# Making a Tapping Chuck



## Rob Thule (Sep 19, 2022)

I have one of those 2 jaw chucks which caters for M5 upwards, but needed one for the smaller taps for a future project. Not wanting to spend money on a chuck which are notorious for having plenty of wobble, I decided to roll my own. I found an old hand drill chuck with a missing jaw which also relies on an inside taper to close the jaws.

I made a jaw carrier from a grade 5 bolt. This pushes the jaws against the internal taper to close them and, in use, transfers the torque necessary to turn the tap.




Next came the jaws, made from a truck spring. Lots of carefulling went into making these tiny parts.
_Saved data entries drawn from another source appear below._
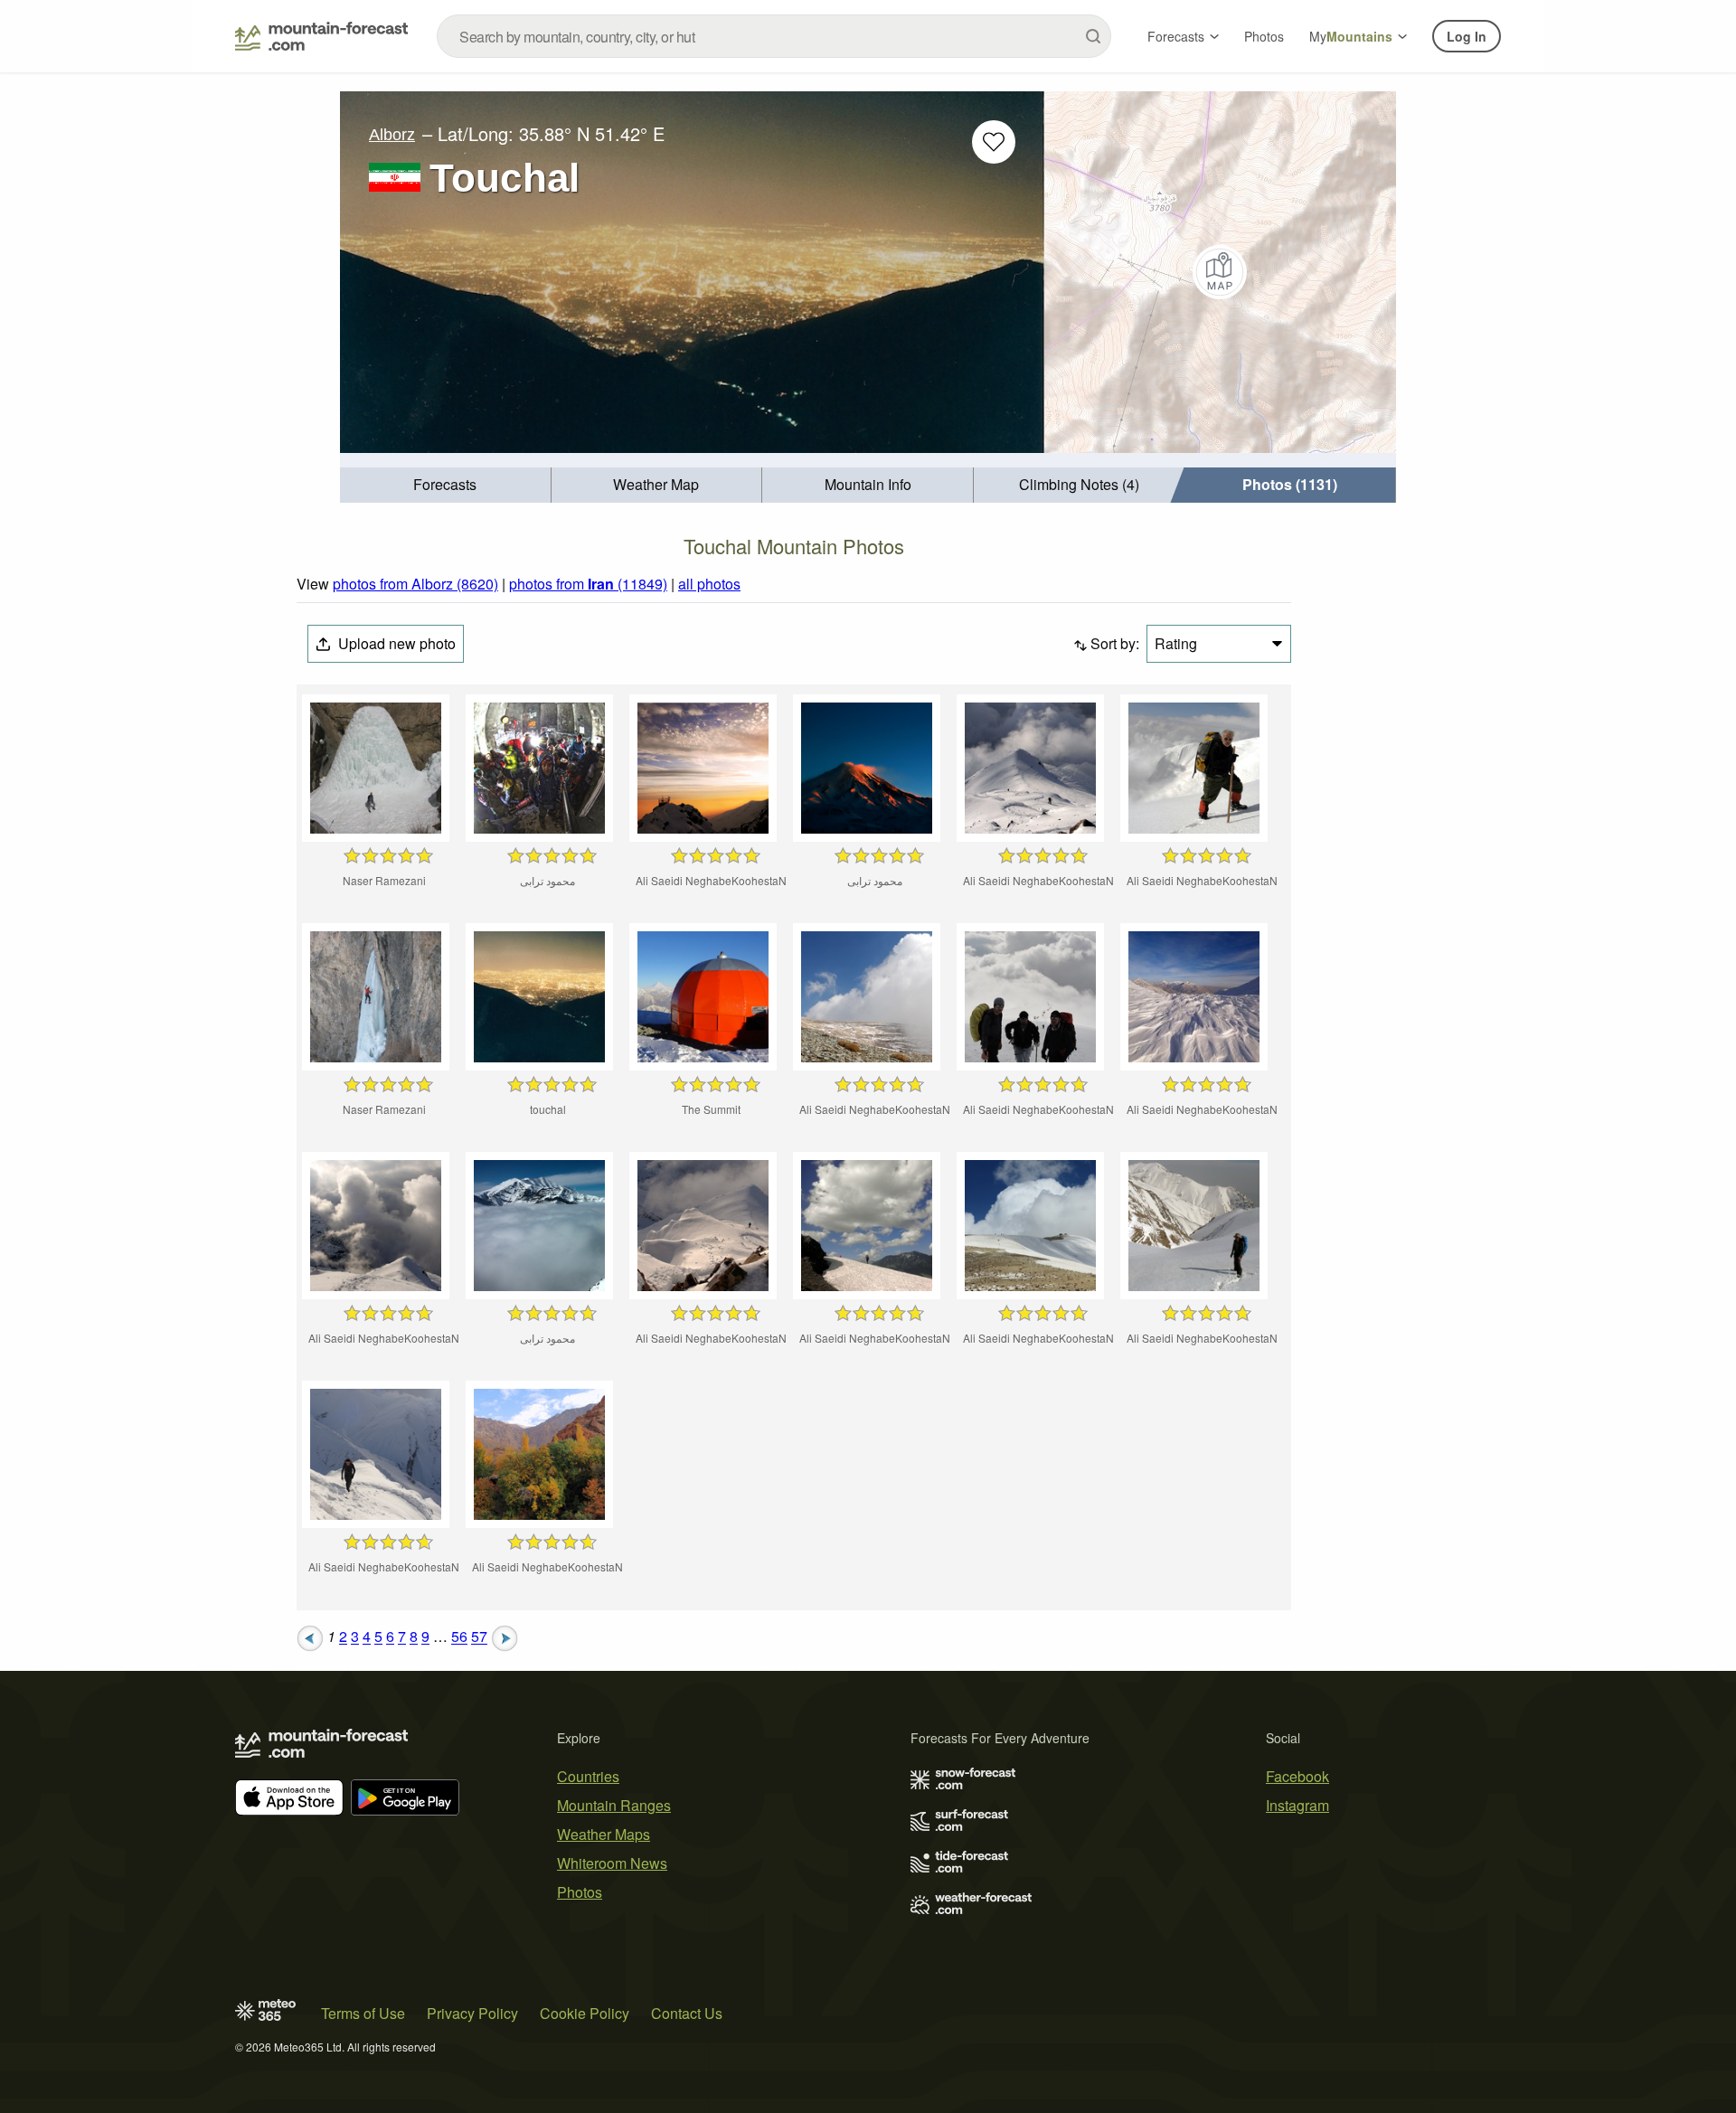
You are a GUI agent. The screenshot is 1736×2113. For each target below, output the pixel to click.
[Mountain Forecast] (321, 36)
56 (459, 1637)
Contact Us (686, 2013)
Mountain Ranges (614, 1805)
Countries (588, 1776)
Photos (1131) (1289, 484)
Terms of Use (363, 2013)
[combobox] (774, 36)
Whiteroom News (612, 1863)
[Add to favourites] (993, 142)
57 (479, 1637)
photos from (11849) (588, 583)
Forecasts (1175, 36)
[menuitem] (446, 485)
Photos (1264, 36)
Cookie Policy (584, 2013)
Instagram (1297, 1805)
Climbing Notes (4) (1079, 484)
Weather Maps (603, 1834)
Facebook (1297, 1776)
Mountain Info (868, 484)
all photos (709, 583)
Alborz (392, 135)
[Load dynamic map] (1220, 272)
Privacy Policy (472, 2013)
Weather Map (656, 484)
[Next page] (504, 1637)
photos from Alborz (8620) (415, 583)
The mill setup got the V notch almost on centre. I had to squeak the difference using the surface grinder to get it spot on.




The jaws were drilled so I could rivet them to a mandrel, with the holes later serving to house a spring. The rivet held and the jaws were turned and tapered. Finally they were heat treated.







I think the chuck is satisfactory


----------



## MrWhoopee (Sep 19, 2022)

That's some very nice work!


----------



## brino (Sep 19, 2022)

Great idea and very well done!
Thanks for sharing it.

Creative use of the 1-2-3 block as a mini-pallet work holder.
I will have to remember that.

Brian


----------